As a freshman at Miami in 2020, Palmquist went 1–0 with a 2.31 ERA and 15 strikeouts over 11 2/3 innings before the season was cancelled due to the COVID-19 pandemic. As a redshirt freshman in 2021, Palmquist was named Miami's closer. He made 25 appearances in which he went 1–1 with a 2.22 ERA, 75 strikeouts, and 14 saves over 44 2/3 innings. His 14 saves were third best in college baseball. He was named to the USA Baseball National Collegiate Team after the season. For the 2022 season, Palmquist moved into the starting rotation. Over 16 starts, he went 9–4 with a 3.54 ERA and 118 strikeouts over 84 innings. Following the season's end, he traveled to San Diego where he participated in the Draft Combine.

==Professional career==
===Colorado Rockies===
Palmquist was drafted by the Colorado Rockies in the third round with the 88th overall selection of the 2022 Major League Baseball draft. He signed with the team for $775,000. He made his professional debut with the Rookie-level Arizona Complex League Rockies, pitching a total of one inning for the season.

To open the 2023 season, Palmquist was assigned to the Spokane Indians of the High-A Northwest League. In mid-August, he was promoted to the Hartford Yard Goats of the Double-A Eastern League. Over 19 starts between the two teams, he went 7–4 with a 3.90 ERA and 134 strikeouts over 92 1/3 innings. Palmquist was assigned to Hartford to open the 2024 season. In early August, he was promoted to the Triple-A Albuquerque Isotopes. Over 27 starts between the two teams, Palmquist pitched to a 7–8 record, a 3.98 ERA and 144 strikeouts over 117 2/3 innings.

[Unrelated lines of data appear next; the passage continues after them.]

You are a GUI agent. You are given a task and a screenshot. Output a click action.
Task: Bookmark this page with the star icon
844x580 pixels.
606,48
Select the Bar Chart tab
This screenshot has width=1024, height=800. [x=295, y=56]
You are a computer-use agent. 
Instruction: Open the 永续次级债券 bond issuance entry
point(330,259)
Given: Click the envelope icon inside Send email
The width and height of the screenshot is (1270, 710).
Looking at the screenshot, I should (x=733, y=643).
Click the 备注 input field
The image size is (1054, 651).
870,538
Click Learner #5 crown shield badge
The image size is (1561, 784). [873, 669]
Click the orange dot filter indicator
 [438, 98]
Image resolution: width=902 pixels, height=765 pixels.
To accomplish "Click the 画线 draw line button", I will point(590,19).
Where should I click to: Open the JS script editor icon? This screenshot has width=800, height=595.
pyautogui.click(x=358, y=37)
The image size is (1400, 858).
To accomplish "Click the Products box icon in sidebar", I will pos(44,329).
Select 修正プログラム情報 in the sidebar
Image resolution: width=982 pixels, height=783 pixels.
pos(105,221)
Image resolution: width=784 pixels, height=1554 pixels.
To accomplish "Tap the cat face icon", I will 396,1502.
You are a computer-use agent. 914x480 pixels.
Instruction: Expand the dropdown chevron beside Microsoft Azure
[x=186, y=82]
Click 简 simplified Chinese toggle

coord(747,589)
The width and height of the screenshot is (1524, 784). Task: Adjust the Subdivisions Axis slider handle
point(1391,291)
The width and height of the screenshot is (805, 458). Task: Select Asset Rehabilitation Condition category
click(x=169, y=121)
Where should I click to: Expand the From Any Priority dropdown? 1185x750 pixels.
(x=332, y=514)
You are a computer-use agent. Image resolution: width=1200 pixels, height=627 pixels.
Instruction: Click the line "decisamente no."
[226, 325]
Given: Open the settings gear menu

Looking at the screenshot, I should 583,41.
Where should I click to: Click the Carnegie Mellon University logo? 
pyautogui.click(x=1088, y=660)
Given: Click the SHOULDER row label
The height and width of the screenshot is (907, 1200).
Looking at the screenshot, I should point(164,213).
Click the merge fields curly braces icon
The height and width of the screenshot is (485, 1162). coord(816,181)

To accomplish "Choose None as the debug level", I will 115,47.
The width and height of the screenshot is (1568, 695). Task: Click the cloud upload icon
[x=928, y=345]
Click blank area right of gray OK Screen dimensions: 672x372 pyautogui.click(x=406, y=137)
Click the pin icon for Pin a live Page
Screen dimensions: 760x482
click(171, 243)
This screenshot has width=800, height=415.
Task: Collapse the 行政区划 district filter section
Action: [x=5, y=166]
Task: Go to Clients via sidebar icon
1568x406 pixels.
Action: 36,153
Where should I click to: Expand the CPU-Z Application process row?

Palmquist began the 2025 campaign with Triple-A Albuquerque, logging a 2–2 record and 3.82 ERA with 45 strikeouts over his first seven starts. On May 16, 2025, Palmquist was selected to the 40-man roster and promoted to the major leagues for the first time. Palmquist made his MLB debut that same day as Colorado's starting pitcher versus the Arizona Diamondbacks at Chase Field, allowing five runs over four innings in an 8-0 loss. He was optioned and recalled multiple times throughout the season. Palmquist appeared in nine games (seven starts) for the Rockies and had a 0-4 record, an 8.91 ERA, 27 strikeouts and 25 walks over 34 1/3 innings. With Albuquerque, he pitched in 26 games and posted a 4-5 record and 4.64 ERA.

Palmquist was optioned to Triple-A Albuquerque to begin the 2026 season. He made 12 appearances (five starts) for Albuquerque, but struggled to a 1-3 record and 7.20 ERA with 24 strikeouts over 25 innings of work. On May 21, 2026, Palmquist was designated for assignment by the Rockies.

===Washington Nationals===
On May 25, 2026 the Rockies traded Palmquist to the Washington Nationals in exchange for cash considerations.